Passer du temps dehors améliore la santé et c’est prouvé scientifiquement. S’il est intuitif que la nature apporte des besoins naturels, les études et les chercheurs l’ont démontré de façon convaincante. Et pour profiter des bienfaits de la nature, nul besoin de vivre au fin fond de la montagne, des randonnées ou promenades dans des parcs suffisent. Le DGS vous en dit plus.

 

La réduction de l’inflammation

Une inflammation musculaire

L’inflammation est un processus naturel que le corps emploie pour combattre les pathologies. Seulement, ce processus peut être suractivé, c’est-à-dire qu’il ne combat plus une pathologie mais fonctionne alors qu’il n’est pas nécessaire. Apparaissent alors les maladies inflammatoires de l’intestin, les troubles auto-immuns et le cancer.

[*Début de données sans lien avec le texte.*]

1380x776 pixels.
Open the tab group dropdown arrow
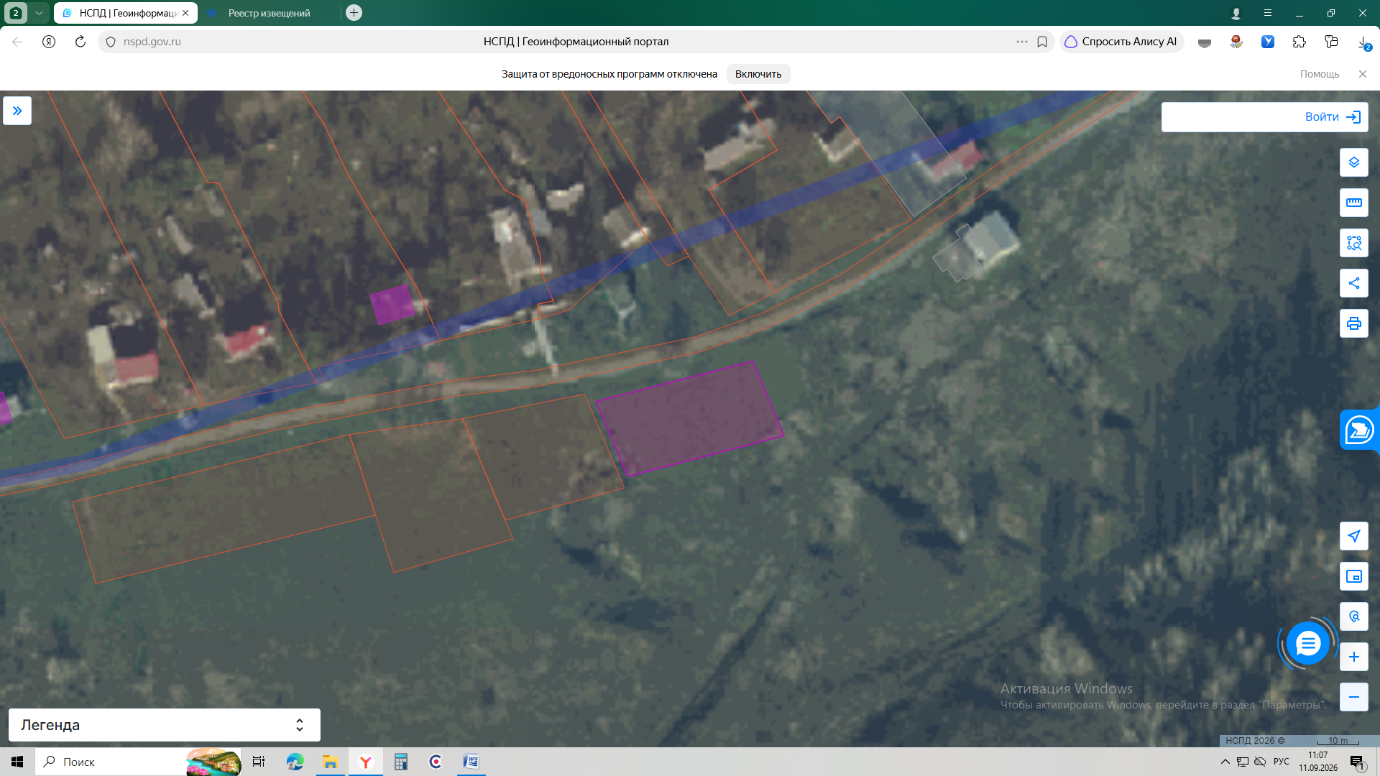coord(40,13)
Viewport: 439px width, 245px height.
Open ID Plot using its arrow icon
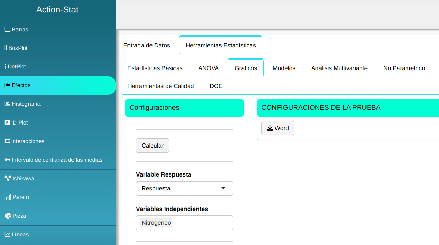(7, 123)
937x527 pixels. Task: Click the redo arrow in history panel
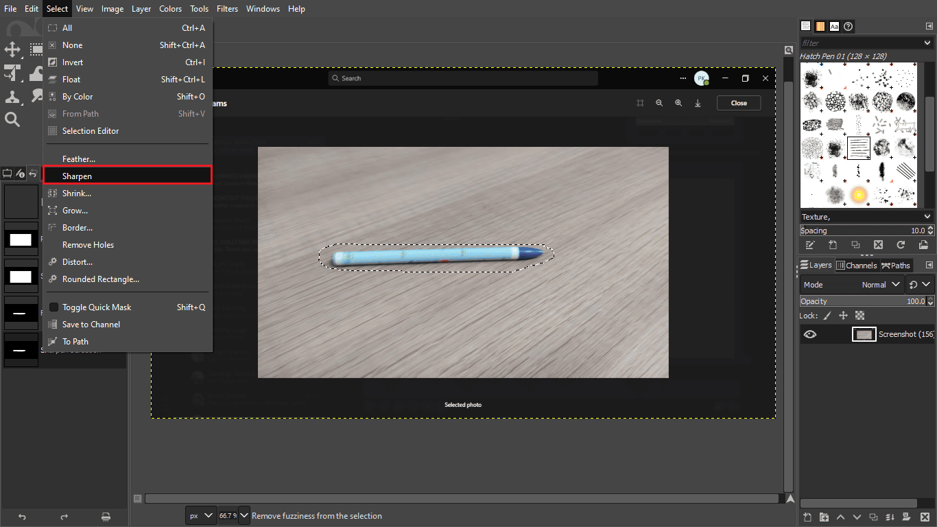(x=64, y=516)
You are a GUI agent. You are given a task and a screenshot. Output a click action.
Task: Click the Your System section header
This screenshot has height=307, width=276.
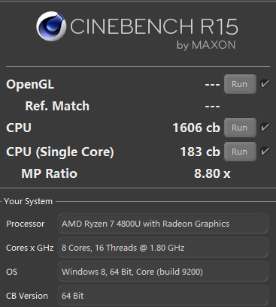29,201
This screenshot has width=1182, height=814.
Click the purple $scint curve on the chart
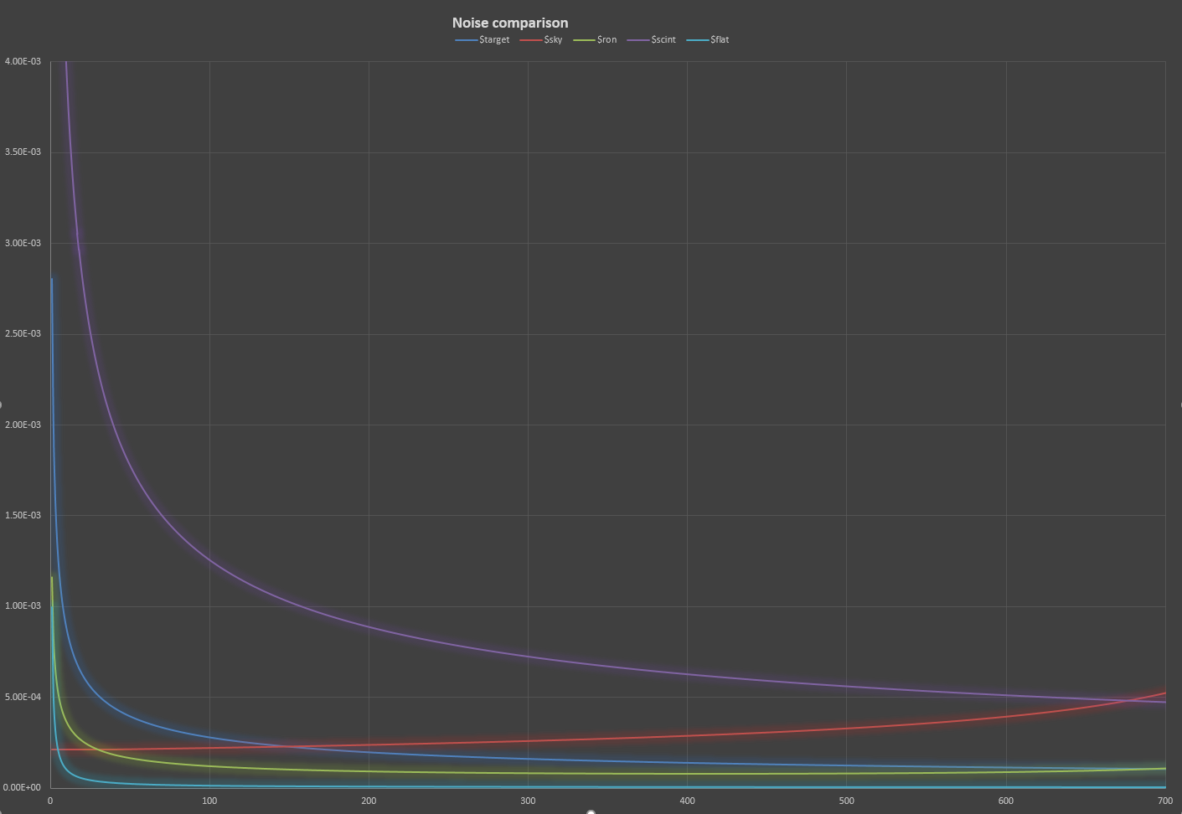click(369, 626)
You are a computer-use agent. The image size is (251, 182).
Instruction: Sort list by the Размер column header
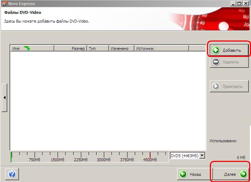78,48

Différentes études ont montré que le temps passé dans la nature permettait de garder l’inflammation sous contrôle. En effet, les étudiants qui passent du temps en forêt ont des taux d’inflammation moins élevés que ceux qui passent tout leur temps en ville. Dans une autre étude, les patients âgés qui ont été envoyés une semaine en forêt pour des promenades ont eu des signes inflammatoires moins élevés et une baisse de l’hypertension.

 

La stimulation du système immunitaire

Des bactéries Escherichia Coli

Le système immunitaire permet de combattre les maladies telles que les infections. En 2010, la publication d’une étude a montré que les fonctions immunitaires des êtres humains étaient améliorées par l’environnement de la forêt. Cela dit, une recherche approfondie est nécessaire afin de s’assurer de la relation entre les deux paramètres.

 

La prévention contre le cancer

Pictogramme international de la mutagenicité, cancérogénicité

De façon physiologique, l’être humain synthétise des protéines anti-cancéreuses. Tous les jours et de façon normale et non pathologique, des tumeurs sont prévenues grâce à ces protéines. Or, dans des études préliminaires, l’hypothèse a pu être émise que, le temps passé en pleine nature, particulièrement en forêt, stimulerait la production de ces protéines. Il suffirait d’une semaine d’excursion pour voir leur niveau augmenter.

Au Japon, il existe déjà un type de médecine préventive : le shinrin-yoku, ou l’immersion en forêt. Des études ont montré que les zones où les forêts avaient beaucoup de place comptaient un taux de mortalité dû au cancer plus bas que les autres. Cela dit, des études approfondies sont nécessaires afin d’affirmer cette théorie, car trop de facteurs entrent en jeu.